Sur place, à Flagey, tout était majestueux…
Juste avant le début des épreuves, on m’a présenté le candidat américain Alexander Beyer, 21 ans, qui allait entamer un concerto quelques minutes plus tard. Sur le piano d’entraînement des candidats installé dans les loges, je lui ai montré comment jouer la mélodie du nouveau single de Sharko “You Don’t Have To Worry”. Je crois qu’il était impressionné par tant de magie. Je lui ai ensuite demandé pourquoi s’était-il orienté vers le piano et pas le base-ball, les armes ou le surf puisqu’il était américain. Haha. Comme il ne riait pas, j’en ai conclu qu’il était mort de trac. J’ai regagné alors ma prestigieuse place de V.I.P. à la cool.

 

Si le premier concerto de EunAe Lee m’a laissé de marbre (j’ai passé mon temps à me demander pourquoi elle avait choisi une robe couleur chair aussi moche), le second avec Alexander Beyer m’a complètement enthousiasmé; il a joué avec une telle excellence, peut-être était-il inspiré après m’avoir vu pianoter “You Don’t Have To Worry”.

 

A la mi-temps ou à l’entracte, comment dit-on, je ne sais pas, j’ai été convié à dévoiler mes impressions en direct à la télévision sur La Trois RTBF.
J’étais évidemment complètement à l’aise puisque j’ai quand même composé des oeuvres telles “Spotlite” (trois accords La, Ré et Sol tout du long) ou “Motels” (quatre notes en tout, joués avec un doigt). Et puis, pourquoi complexer?

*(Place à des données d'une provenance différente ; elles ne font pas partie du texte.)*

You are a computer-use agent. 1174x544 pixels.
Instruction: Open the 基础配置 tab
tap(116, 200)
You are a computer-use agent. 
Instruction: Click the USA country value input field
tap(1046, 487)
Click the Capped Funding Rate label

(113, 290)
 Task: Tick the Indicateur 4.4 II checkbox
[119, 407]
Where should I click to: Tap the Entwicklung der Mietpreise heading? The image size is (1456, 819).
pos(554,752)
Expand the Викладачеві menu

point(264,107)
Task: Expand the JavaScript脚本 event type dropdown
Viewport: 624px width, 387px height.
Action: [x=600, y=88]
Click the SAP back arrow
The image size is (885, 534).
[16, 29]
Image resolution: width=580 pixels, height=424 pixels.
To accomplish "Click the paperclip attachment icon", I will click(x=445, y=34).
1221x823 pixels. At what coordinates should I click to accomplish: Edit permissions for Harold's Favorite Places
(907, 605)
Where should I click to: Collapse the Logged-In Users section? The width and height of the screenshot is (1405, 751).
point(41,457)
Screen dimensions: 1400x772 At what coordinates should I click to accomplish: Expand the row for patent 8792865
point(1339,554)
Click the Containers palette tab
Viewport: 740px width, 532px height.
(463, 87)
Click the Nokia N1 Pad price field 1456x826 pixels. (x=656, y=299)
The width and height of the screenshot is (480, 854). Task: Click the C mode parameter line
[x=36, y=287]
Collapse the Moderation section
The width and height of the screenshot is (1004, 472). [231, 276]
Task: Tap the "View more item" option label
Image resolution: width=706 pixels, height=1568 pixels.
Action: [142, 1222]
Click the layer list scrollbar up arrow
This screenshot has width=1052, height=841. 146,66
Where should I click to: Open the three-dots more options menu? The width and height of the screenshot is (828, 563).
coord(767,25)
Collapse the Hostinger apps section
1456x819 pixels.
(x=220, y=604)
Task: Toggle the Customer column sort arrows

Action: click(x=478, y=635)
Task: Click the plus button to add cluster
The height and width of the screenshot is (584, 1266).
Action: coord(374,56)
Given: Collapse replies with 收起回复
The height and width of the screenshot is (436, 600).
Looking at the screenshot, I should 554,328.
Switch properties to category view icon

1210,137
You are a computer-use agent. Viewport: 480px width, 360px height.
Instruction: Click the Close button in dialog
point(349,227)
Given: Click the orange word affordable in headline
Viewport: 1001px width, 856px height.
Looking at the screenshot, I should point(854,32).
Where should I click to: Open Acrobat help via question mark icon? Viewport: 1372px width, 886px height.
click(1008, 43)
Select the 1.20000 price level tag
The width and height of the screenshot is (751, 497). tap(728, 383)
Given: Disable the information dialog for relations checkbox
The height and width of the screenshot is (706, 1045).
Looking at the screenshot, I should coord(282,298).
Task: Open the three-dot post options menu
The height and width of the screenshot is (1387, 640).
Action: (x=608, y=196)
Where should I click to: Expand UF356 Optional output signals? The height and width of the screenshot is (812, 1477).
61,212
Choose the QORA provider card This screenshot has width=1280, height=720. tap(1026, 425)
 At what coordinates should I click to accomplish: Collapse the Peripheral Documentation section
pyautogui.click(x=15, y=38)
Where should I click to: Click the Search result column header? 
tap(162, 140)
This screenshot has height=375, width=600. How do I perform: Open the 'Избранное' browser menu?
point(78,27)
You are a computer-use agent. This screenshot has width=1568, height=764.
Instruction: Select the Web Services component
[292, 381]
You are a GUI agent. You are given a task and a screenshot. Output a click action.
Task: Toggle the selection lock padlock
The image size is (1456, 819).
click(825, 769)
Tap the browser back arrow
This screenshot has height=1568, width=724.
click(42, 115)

J’ai moi-aussi fait des concerts dans des lieux prestigieux telle la foire aux Camemberts de Bouillon ou encore au café “La Quèquète à Jujules” à Ocquier.

 

Après cette intervention télévisée de haut vol, j’ai suivi les récitals, magnifiques.

Cinquante minutes sans partitions, ni copions, ni tablettes cachées, l’impression d’entendre quatre pianos jouer en même temps par une flopée de doigts qui ne se trompent JAMAIS. C’était tellement fort techniquement que ça m’a donné le vertige. (Pour ma part, et pour l’exemple, je me suis frotté l’autre jour à l’intro de “Thunderstruck” de AC/DC à la guitare: je me suis trompé de case au moins deux fois sur 2 mesures: un gage d’humilité, je sais ce que c’est.)

Depuis cette invitation à cette gloire aux génies, j’ai complètement délaissé les vidéos de Axl Rose chantant “Whole Lotta Rosie” assis. Je suis maintenant branché 24h/24 sur Musiq’3 et je dévore les replays RTBF de toute la compétition. Celle-ci est habilement filmé d’en haut, aussi peut-on contempler la virevolte des mains sur les touches, même sans le son, c’est un spectacle intrinsèque.
Je suis donc devenu un fan absolu du récital proposé par Kana Okada, ma grande favorite (je vous invite à visionner son interprétation des “Niais de Sologne”, ça m’a mis les larmes. Sans rire): elle va gagner, c’est quasi-certain, si vous voulez mon avis.